Para youtuber itu membutuhkan sensasi karena ada keharusan dari YouTube bahwa mereka yang terikat kontrak mendapat bayaran dari iklan adalah yang sudah punya minimum seribu subscribe. Saat ini orang suka yang ringan-ringan, lucu, aneh, unik dan porno. Zaman global mengalami perubahan dasyat, orang tak suka mikir yang berat-berat.
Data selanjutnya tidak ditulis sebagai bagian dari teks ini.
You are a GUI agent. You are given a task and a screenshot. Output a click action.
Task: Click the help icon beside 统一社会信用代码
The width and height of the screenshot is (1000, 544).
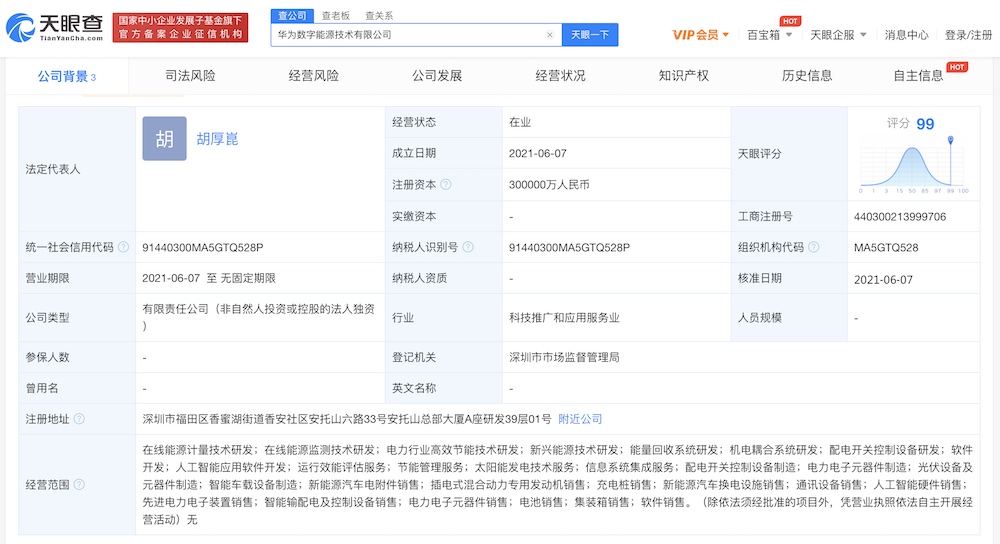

Nah, para youtuber ini yang harus dikumpulkan dan diberikan pencerahan supaya tidak mencari uang dari kehancuran seni tari Bali. Mereka harus ikut memelihara seni tari Bali dan buatlah tayangan yang lebih berbudaya. Kalau mereka bandel, ya, proses secara hukum dengan memakai UU Pornografi, UU IT mungkin juga UU Hak Cipta. Saya yakin mereka itu tak minta izin kepada penari yang ditayangkan itu.